Катастрофа. Спектакль | страница 24
Руки в карманах, движется меж столами, из угла в угол. Глаза задумчиво отсутствующие, весь в себе, в мыслях, в словах, что легко шелестели, опережая перестук машинки. И в то же время, как перед кинокамерой. Общий план: комната, зрители, стройный мужчина, высокий лоб, нервная походка; средний план: пишущая машинка, залитый чернилами стол, интеллигентный человек идет на камеру; крупный план: задумчивое и умное лицо, четкие движения губ; снова крупный план: на белой бумаге буквы споро вяжутся в слова: еще раз крупно: глубокие, утомленные глаза…
Вот бездари, уеду из Тереховки — конец газете.
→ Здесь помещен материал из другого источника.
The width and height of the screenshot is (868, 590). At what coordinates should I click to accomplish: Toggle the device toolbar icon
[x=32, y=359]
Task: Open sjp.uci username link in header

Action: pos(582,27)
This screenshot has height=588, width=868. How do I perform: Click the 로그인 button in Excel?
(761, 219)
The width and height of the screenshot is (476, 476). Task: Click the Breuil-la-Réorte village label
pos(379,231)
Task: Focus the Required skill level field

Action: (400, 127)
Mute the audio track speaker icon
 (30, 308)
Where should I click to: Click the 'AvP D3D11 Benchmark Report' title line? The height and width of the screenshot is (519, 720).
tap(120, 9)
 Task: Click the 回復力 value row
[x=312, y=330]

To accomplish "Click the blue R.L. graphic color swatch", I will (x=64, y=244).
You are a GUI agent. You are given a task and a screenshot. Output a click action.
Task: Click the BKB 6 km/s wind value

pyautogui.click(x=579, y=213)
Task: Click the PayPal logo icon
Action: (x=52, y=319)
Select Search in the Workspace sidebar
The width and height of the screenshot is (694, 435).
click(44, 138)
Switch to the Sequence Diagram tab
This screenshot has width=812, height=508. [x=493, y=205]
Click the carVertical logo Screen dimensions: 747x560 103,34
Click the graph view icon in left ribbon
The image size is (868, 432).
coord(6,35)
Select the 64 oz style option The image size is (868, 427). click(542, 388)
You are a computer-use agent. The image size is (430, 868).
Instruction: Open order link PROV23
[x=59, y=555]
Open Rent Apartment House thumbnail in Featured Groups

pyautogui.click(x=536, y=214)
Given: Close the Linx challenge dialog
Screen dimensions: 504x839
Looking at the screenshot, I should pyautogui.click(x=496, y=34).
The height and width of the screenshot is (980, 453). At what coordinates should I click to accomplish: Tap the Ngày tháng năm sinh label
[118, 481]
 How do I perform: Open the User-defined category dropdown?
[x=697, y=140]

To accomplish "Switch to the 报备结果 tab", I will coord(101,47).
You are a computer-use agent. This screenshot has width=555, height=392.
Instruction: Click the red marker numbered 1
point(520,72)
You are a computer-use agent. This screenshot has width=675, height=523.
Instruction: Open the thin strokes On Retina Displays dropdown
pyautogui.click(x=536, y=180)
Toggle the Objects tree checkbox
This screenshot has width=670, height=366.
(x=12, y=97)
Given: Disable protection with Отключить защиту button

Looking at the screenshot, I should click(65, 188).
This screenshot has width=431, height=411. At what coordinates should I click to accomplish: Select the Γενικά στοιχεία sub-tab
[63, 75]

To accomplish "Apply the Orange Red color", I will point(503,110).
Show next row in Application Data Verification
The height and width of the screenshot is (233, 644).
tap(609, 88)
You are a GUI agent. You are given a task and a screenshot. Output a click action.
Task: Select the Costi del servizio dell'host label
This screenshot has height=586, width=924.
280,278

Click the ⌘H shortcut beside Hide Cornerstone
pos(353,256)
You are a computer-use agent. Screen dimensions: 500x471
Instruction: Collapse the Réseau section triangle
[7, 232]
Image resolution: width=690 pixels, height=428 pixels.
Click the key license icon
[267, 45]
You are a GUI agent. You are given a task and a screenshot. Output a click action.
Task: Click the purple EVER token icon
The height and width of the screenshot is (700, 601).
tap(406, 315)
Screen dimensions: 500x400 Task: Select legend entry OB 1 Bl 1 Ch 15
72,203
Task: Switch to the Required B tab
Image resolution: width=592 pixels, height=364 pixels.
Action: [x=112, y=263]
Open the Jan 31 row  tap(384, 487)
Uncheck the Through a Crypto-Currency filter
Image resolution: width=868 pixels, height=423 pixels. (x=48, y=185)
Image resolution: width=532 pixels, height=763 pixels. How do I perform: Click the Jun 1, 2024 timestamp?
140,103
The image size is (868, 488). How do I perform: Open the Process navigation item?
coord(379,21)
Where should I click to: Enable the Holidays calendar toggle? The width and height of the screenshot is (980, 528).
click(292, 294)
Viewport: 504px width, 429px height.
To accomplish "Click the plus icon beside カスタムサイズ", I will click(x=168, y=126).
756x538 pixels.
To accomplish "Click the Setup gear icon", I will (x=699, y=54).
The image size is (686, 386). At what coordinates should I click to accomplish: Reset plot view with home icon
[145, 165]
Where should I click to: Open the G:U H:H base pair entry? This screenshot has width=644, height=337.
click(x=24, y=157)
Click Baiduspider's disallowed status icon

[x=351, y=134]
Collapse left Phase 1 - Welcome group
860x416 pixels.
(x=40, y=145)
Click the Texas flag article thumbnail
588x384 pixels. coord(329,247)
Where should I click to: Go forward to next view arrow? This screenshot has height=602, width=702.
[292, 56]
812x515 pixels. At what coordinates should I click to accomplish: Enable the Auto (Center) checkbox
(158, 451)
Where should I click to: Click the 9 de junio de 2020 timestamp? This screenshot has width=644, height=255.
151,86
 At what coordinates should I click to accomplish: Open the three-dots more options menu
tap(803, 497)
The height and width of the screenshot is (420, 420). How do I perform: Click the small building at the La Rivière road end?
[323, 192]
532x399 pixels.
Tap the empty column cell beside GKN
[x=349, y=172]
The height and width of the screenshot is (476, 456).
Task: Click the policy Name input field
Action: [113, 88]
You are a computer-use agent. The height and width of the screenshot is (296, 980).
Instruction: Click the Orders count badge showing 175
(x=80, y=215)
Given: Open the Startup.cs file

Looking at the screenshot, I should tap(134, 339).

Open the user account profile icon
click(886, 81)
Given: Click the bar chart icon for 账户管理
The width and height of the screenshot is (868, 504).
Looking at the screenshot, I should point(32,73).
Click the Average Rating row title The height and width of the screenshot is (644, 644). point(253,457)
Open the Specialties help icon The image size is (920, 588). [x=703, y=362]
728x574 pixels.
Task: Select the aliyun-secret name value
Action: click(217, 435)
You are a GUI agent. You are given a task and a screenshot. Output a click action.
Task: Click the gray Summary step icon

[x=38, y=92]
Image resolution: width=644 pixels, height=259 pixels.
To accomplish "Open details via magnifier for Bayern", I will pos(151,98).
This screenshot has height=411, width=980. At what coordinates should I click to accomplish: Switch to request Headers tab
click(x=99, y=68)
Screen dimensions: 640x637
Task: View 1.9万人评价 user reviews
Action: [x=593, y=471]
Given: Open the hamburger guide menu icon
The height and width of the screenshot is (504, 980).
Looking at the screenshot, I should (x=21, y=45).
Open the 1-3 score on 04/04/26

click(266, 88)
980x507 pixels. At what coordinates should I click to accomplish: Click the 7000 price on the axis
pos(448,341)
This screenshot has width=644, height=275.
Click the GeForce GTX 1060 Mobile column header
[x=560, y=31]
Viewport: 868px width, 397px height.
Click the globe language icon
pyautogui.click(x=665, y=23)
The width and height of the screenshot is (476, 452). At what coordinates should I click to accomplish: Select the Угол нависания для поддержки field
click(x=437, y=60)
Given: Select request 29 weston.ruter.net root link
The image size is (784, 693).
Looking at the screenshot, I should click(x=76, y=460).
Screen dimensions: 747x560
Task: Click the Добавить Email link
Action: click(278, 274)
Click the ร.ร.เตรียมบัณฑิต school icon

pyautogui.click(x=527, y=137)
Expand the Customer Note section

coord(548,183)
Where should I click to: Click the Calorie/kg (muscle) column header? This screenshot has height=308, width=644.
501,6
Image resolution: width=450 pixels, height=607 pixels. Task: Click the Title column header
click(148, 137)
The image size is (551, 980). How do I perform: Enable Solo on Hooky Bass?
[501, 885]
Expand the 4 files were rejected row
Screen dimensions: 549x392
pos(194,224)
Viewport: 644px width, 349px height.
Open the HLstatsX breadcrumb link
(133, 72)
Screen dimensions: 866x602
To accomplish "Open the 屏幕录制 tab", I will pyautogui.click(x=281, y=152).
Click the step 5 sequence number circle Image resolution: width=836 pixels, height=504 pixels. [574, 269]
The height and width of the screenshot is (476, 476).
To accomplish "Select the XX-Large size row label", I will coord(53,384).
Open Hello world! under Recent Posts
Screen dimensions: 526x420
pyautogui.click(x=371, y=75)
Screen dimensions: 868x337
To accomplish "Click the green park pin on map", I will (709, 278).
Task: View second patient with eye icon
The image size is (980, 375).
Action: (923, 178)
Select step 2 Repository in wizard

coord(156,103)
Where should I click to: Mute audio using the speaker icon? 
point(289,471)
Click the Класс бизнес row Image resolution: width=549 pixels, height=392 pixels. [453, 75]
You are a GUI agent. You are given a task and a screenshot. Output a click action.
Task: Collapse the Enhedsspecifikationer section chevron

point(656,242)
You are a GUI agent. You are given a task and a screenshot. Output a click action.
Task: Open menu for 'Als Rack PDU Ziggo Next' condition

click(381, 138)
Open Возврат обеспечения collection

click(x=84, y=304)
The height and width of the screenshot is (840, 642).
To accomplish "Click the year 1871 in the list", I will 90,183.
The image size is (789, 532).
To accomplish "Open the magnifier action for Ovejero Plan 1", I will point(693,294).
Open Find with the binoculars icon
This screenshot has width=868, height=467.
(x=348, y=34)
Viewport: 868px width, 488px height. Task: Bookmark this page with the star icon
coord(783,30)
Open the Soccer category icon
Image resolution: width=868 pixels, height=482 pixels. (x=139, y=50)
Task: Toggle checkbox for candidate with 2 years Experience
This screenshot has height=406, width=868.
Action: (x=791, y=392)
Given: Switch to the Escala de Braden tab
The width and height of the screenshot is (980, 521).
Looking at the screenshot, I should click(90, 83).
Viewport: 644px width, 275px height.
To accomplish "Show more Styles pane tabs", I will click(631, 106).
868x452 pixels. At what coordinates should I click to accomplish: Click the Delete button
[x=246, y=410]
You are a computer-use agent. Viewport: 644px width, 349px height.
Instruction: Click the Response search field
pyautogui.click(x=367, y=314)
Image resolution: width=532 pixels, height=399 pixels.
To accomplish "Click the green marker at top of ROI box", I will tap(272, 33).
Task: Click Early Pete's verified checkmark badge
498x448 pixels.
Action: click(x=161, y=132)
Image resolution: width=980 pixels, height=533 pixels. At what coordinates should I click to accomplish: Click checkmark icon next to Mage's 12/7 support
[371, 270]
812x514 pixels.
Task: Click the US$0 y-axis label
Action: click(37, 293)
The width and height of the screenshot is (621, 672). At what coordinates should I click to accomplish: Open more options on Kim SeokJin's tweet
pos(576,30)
— «Товарищи колхозники! Приложим все силы…» Нет, зачеркнуть: суховато. «…Пусть покой никому не снится в эти горячие дни! Пусть каждый живет мыслью: все ли я сделал и делаю, чтобы как можно скорее собрать богатый урожай кукурузы? Выше знамя социалистического соревнования на второй жатве». — С последними словами Иван закрыл лицо ладонями, потом медленно опустил руки и выдохнул: — Восклицательный знак, все… Редактору на подпись…
Приська стояла на пороге, аплодировала. Василь Молохва мотал головой:
— Талантище…
Стремительно, как актер со сцены, вышел из комнаты.
Гуляйвитер молча поставил подпись на первой странице передовой.
Передовую отдали в типографию. За кассы стали наборщики. Гуляйвитер с Дзядзьком балагурили о Джульбарсе. Гуляйвитер, как всегда, увлеченно, Дзядзько — забавляясь, но не без тайного умысла. Иван Кириллович нахохлился за столом, как воробей на морозе; он уже никуда не спешил, ни во что не играл. Недавнее представление для трех бездарей, его сознательное лицедейство, унизительная погоня за собственным образом в глазах ближнего, деланный пафос передовой — все превратилось в саднящую боль где-то глубоко в груди. А может, он просто перекурил, смолил сигарету за сигаретой. Для зрителей. Трагическая ситуация. Актер презирает зал, толпу и весь отдается игре. Чтобы доказать, что он лучше, талантливее, чем они думают. Он всегда ненавидел похмелье. Господи, послушать меня — я такой чистый, такой святой, стройте для меня храм. Спятить можно. Да меня просто бесит примитивный энтузиазм Гуляйвитра. Что бы мы делали на месте Робинзона? Жевали самих себя? Счастливый подарок цивилизации: ешь ближнего.
— К чему столько страстей? Песик-то все едино беспородный. Я не спец, но и невооруженным глазом видать. Типичный случай двортерьера. Жаль денежек ваших…
— Не ослите, Загатный. — В голосе Гуляйвитра металл. — Не смешно.